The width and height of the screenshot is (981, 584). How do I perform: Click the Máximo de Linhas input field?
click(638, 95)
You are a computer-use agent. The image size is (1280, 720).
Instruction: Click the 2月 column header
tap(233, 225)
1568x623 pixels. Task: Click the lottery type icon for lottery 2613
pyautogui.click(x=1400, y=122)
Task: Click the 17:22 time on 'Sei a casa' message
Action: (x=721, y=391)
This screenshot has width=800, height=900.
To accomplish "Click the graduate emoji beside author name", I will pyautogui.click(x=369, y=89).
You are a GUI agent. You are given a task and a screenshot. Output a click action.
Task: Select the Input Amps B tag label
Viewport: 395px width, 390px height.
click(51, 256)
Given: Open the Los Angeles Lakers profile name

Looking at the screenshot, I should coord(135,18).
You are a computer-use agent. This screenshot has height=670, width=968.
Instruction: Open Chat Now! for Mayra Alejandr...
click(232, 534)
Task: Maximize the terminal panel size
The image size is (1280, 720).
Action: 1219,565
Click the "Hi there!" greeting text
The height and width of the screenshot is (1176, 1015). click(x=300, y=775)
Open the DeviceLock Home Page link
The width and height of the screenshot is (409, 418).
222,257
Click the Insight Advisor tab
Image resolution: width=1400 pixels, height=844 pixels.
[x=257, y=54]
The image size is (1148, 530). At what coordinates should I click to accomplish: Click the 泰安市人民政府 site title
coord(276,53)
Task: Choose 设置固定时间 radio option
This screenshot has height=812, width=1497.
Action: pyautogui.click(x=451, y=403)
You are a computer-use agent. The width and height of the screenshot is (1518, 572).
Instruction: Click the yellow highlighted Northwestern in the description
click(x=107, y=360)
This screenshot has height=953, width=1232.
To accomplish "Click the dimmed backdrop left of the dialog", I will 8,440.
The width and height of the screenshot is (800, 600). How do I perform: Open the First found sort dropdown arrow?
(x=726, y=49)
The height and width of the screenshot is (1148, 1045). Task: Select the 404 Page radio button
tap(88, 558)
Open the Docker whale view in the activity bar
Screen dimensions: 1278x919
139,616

** What the task requires **
Nothing but the exact lines from the start of the material through the line holding "This screenshot has height=953, width=1232.", both included, belongs in the answer.

** Exercise solution **
The width and height of the screenshot is (981, 584). How do I perform: Click the Máximo de Linhas input field?
click(638, 95)
You are a computer-use agent. The image size is (1280, 720).
Instruction: Click the 2月 column header
tap(233, 225)
1568x623 pixels. Task: Click the lottery type icon for lottery 2613
pyautogui.click(x=1400, y=122)
Task: Click the 17:22 time on 'Sei a casa' message
Action: (x=721, y=391)
This screenshot has width=800, height=900.
To accomplish "Click the graduate emoji beside author name", I will pyautogui.click(x=369, y=89).
You are a GUI agent. You are given a task and a screenshot. Output a click action.
Task: Select the Input Amps B tag label
Viewport: 395px width, 390px height.
click(51, 256)
Given: Open the Los Angeles Lakers profile name

Looking at the screenshot, I should coord(135,18).
You are a computer-use agent. This screenshot has height=670, width=968.
Instruction: Open Chat Now! for Mayra Alejandr...
click(232, 534)
Task: Maximize the terminal panel size
The image size is (1280, 720).
Action: 1219,565
Click the "Hi there!" greeting text
The height and width of the screenshot is (1176, 1015). click(x=300, y=775)
Open the DeviceLock Home Page link
The width and height of the screenshot is (409, 418).
222,257
Click the Insight Advisor tab
Image resolution: width=1400 pixels, height=844 pixels.
[x=257, y=54]
The image size is (1148, 530). At what coordinates should I click to accomplish: Click the 泰安市人民政府 site title
coord(276,53)
Task: Choose 设置固定时间 radio option
This screenshot has height=812, width=1497.
Action: pyautogui.click(x=451, y=403)
You are a computer-use agent. The width and height of the screenshot is (1518, 572).
Instruction: Click the yellow highlighted Northwestern in the description
click(x=107, y=360)
This screenshot has height=953, width=1232.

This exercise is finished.